Delinquency rates for mortgages on 1-4 unit residential properties decreased to a seasonally adjusted rate of 4.77% at the end of Q4 2014, according to the Mortgage Bankers Association’s national delinquency survey.
“As the job market has improved and national home prices have rebounded, fewer borrowers were becoming seriously delinquent, while borrowers previously behind on their payments were in a better position to pursue alternative options to resolve delinquent loans,” Marina Walsh, MBA’s vice president of industry analysis said.
Improving employment conditions are credited with having a positive impact on the health of mortgage portfolios across the country.
“Mortgage performance is closely connected to job market health and most states saw employment growth continue over the past year. However, there were increases in the foreclosure starts rate in a handful of states that have economies closely tied to the oil industry,” Walsh said. “Out of 12 states that had an increase in foreclosure starts in the fourth quarter, five of those were in states with oil-dependent local economies.
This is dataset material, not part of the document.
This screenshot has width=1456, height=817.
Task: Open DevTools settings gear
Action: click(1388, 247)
Oklahoma, North Dakota, Louisiana, Colorado, and Texas saw increases in new foreclosures while the national average continued to trend lower.”
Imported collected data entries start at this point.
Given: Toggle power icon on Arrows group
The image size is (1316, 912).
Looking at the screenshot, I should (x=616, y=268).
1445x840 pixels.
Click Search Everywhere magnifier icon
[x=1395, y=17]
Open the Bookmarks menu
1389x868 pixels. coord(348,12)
The percentage of loans on which the foreclosure process was started in Q4 dropped 10 basis points year-over-year to 0.36%
The serious delinquency rate was 3.44% -- a decrease of 108 basis points year-over-year.
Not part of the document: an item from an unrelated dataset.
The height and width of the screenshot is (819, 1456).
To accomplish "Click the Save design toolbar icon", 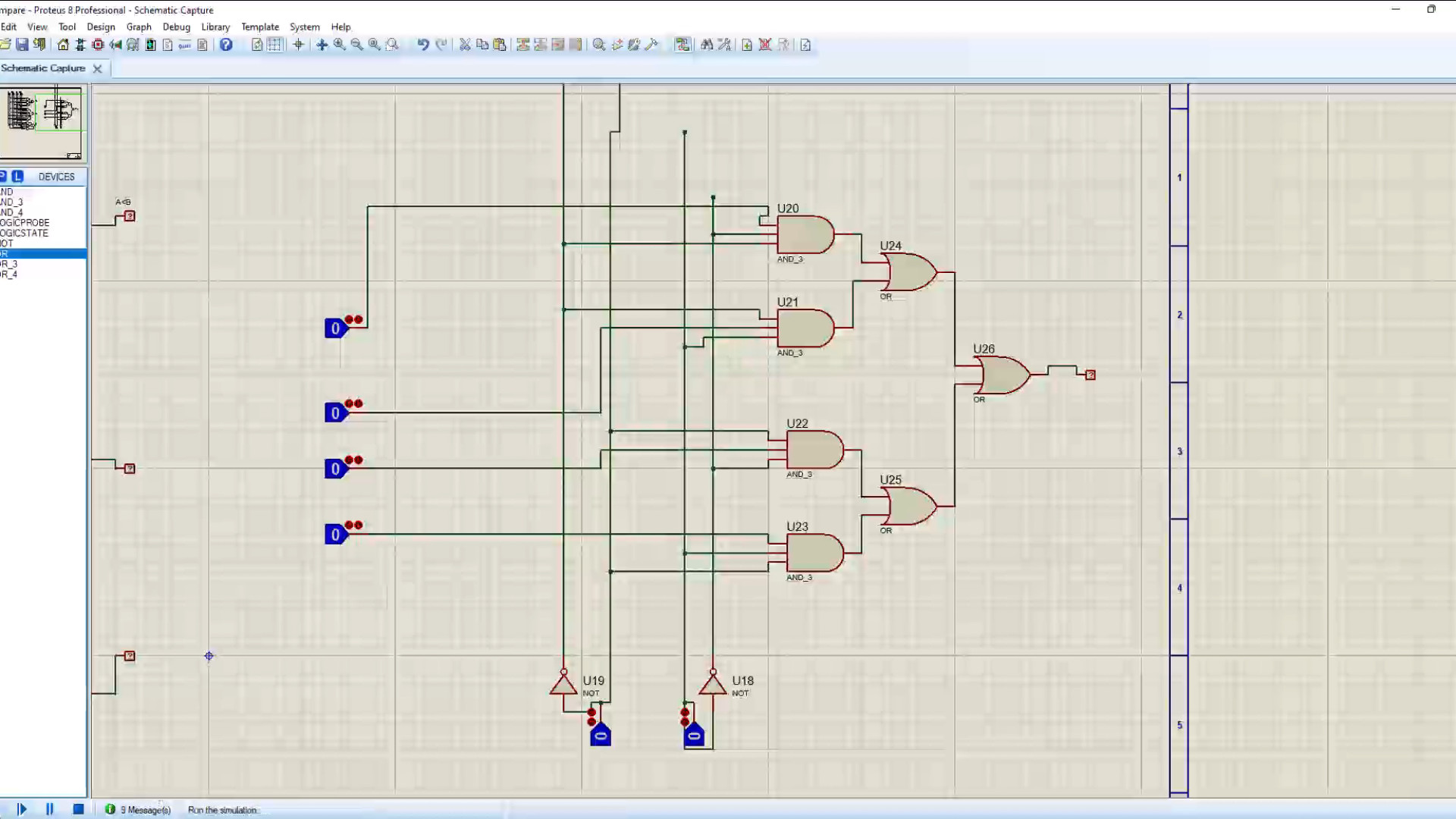I will pos(22,45).
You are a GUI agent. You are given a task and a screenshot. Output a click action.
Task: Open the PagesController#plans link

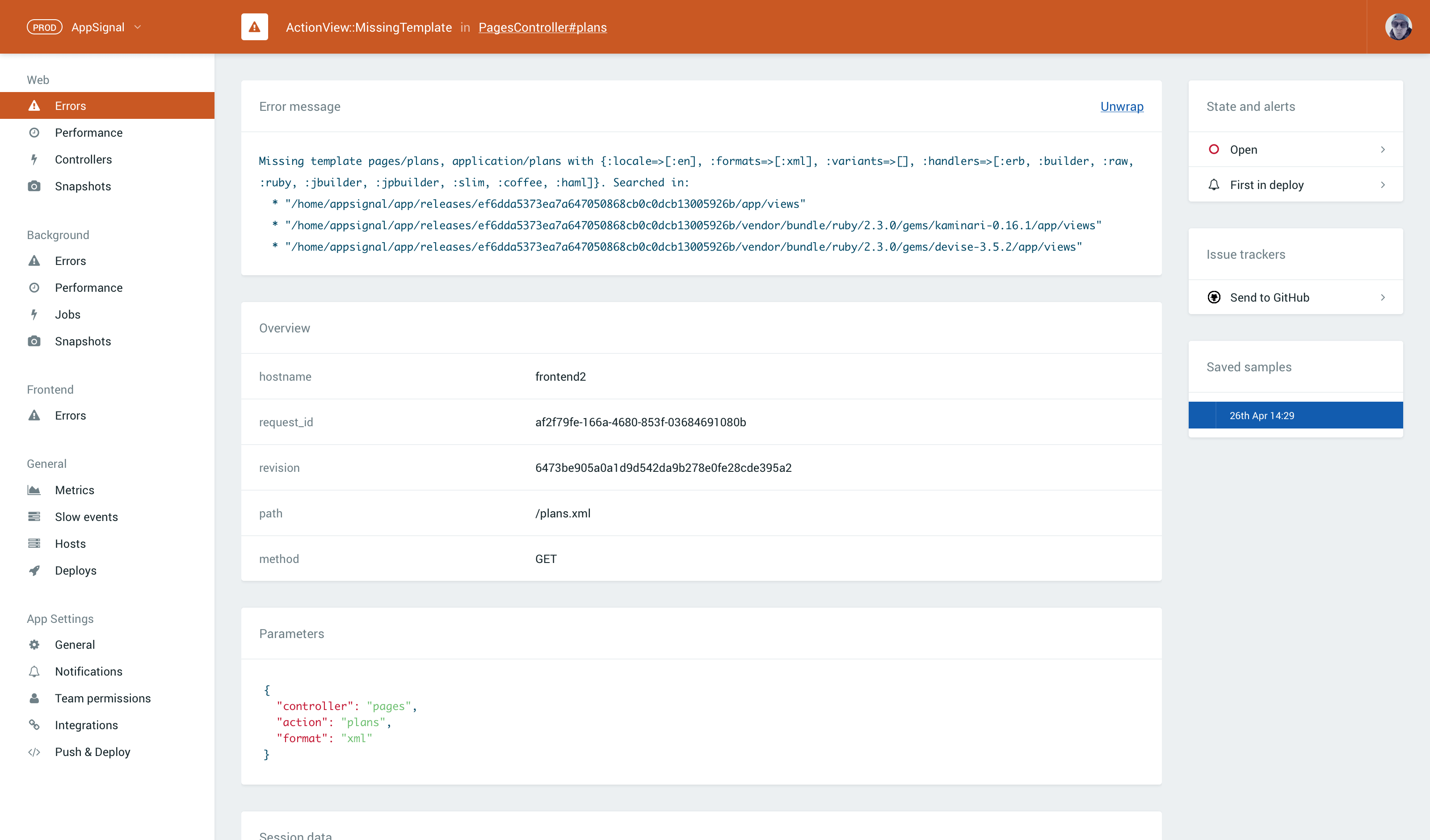[x=542, y=27]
“The overall delinquency rate fell to pre-recession levels and at 4.8 percent, was lower than the historical average of 5.4 percent for the time period 1979 to 2015,” Walsh said. “The rate at which new foreclosures were started decreased to 0.36 percent, the lowest rate since 2003 and only one-fourth of the record high level during the worst of the foreclosure crisis in the third quarter of 2009.”
Hard evidence shows just how much the market has improved since the housing market collapse.